PROVIDED RECORDS -
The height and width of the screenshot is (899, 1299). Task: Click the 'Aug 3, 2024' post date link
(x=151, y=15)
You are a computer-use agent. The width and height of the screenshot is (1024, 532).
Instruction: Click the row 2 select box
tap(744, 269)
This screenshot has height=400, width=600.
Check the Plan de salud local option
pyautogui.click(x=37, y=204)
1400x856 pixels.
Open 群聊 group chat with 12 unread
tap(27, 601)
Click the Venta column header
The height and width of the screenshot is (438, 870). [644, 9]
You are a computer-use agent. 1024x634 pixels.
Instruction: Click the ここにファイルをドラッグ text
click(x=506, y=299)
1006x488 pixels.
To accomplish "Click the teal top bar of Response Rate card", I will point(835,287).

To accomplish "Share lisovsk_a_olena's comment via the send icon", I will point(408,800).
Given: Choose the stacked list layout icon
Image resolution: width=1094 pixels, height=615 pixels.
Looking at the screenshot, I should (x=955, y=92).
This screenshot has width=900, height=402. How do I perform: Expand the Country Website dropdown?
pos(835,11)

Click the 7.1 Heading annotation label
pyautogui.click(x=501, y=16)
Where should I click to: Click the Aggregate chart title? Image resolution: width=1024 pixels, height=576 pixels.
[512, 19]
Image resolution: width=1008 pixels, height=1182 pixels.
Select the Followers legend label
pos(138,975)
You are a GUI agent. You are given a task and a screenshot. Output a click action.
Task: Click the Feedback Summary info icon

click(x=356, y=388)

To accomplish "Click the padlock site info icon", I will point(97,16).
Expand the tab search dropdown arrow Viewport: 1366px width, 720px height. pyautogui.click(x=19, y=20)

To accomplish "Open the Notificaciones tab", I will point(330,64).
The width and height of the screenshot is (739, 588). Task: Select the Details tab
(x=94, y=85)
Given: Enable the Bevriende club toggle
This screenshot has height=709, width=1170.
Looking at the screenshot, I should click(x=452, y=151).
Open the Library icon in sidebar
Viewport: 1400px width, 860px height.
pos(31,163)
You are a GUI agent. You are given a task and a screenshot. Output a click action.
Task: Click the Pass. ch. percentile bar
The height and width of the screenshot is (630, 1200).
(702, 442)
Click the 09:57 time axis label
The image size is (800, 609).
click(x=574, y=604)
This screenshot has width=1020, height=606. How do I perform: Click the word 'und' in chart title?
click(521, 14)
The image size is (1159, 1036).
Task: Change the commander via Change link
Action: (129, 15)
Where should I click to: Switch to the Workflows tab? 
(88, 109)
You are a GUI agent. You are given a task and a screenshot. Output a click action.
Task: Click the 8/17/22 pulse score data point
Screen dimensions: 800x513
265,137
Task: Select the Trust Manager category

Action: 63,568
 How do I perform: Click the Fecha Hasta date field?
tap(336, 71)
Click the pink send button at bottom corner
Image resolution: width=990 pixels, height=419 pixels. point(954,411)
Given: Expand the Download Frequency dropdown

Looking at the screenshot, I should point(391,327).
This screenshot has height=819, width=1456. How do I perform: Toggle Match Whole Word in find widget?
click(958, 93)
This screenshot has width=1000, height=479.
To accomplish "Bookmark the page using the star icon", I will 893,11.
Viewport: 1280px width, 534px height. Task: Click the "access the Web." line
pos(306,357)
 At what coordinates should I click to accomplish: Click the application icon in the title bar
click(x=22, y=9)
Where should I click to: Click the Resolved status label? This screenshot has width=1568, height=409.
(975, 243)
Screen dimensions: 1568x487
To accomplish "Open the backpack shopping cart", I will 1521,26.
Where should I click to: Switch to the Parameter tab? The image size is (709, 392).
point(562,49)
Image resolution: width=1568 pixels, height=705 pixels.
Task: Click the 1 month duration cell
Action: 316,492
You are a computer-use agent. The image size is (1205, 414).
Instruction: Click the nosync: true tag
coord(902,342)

WHAT TO DO - Write out the listing above again, switching "Viewport" to "Window size" everywhere it appears and leaving every other part unchanged.

REPLY TO THE TASK -
The height and width of the screenshot is (899, 1299). Task: Click the 'Aug 3, 2024' post date link
(x=151, y=15)
You are a computer-use agent. The width and height of the screenshot is (1024, 532).
Instruction: Click the row 2 select box
tap(744, 269)
This screenshot has height=400, width=600.
Check the Plan de salud local option
pyautogui.click(x=37, y=204)
1400x856 pixels.
Open 群聊 group chat with 12 unread
tap(27, 601)
Click the Venta column header
The height and width of the screenshot is (438, 870). [644, 9]
You are a computer-use agent. 1024x634 pixels.
Instruction: Click the ここにファイルをドラッグ text
click(x=506, y=299)
1006x488 pixels.
To accomplish "Click the teal top bar of Response Rate card", I will point(835,287).

To accomplish "Share lisovsk_a_olena's comment via the send icon", I will point(408,800).
Given: Choose the stacked list layout icon
Image resolution: width=1094 pixels, height=615 pixels.
Looking at the screenshot, I should (x=955, y=92).
This screenshot has width=900, height=402. How do I perform: Expand the Country Website dropdown?
pos(835,11)

Click the 7.1 Heading annotation label
pyautogui.click(x=501, y=16)
Where should I click to: Click the Aggregate chart title? Image resolution: width=1024 pixels, height=576 pixels.
[512, 19]
Image resolution: width=1008 pixels, height=1182 pixels.
Select the Followers legend label
pos(138,975)
You are a GUI agent. You are given a task and a screenshot. Output a click action.
Task: Click the Feedback Summary info icon

click(x=356, y=388)

To accomplish "Click the padlock site info icon", I will point(97,16).
Expand the tab search dropdown arrow Window size: 1366px width, 720px height. pyautogui.click(x=19, y=20)

To accomplish "Open the Notificaciones tab", I will point(330,64).
The width and height of the screenshot is (739, 588). Task: Select the Details tab
(x=94, y=85)
Given: Enable the Bevriende club toggle
This screenshot has height=709, width=1170.
Looking at the screenshot, I should click(x=452, y=151).
Open the Library icon in sidebar
Window size: 1400px width, 860px height.
pos(31,163)
You are a GUI agent. You are given a task and a screenshot. Output a click action.
Task: Click the Pass. ch. percentile bar
The height and width of the screenshot is (630, 1200).
(702, 442)
Click the 09:57 time axis label
The image size is (800, 609).
click(x=574, y=604)
This screenshot has width=1020, height=606. How do I perform: Click the word 'und' in chart title?
click(521, 14)
The image size is (1159, 1036).
Task: Change the commander via Change link
Action: (129, 15)
Where should I click to: Switch to the Workflows tab? 
(88, 109)
You are a GUI agent. You are given a task and a screenshot. Output a click action.
Task: Click the 8/17/22 pulse score data point
Screen dimensions: 800x513
265,137
Task: Select the Trust Manager category

Action: 63,568
 How do I perform: Click the Fecha Hasta date field?
tap(336, 71)
Click the pink send button at bottom corner
Image resolution: width=990 pixels, height=419 pixels. point(954,411)
Given: Expand the Download Frequency dropdown

Looking at the screenshot, I should point(391,327).
This screenshot has height=819, width=1456. How do I perform: Toggle Match Whole Word in find widget?
click(958, 93)
This screenshot has width=1000, height=479.
To accomplish "Bookmark the page using the star icon", I will 893,11.
Window size: 1280px width, 534px height. Task: Click the "access the Web." line
pos(306,357)
 At what coordinates should I click to accomplish: Click the application icon in the title bar
click(x=22, y=9)
Where should I click to: Click the Resolved status label? This screenshot has width=1568, height=409.
(975, 243)
Screen dimensions: 1568x487
To accomplish "Open the backpack shopping cart", I will 1521,26.
Where should I click to: Switch to the Parameter tab? The image size is (709, 392).
point(562,49)
Image resolution: width=1568 pixels, height=705 pixels.
Task: Click the 1 month duration cell
Action: 316,492
You are a computer-use agent. The image size is (1205, 414).
Instruction: Click the nosync: true tag
coord(902,342)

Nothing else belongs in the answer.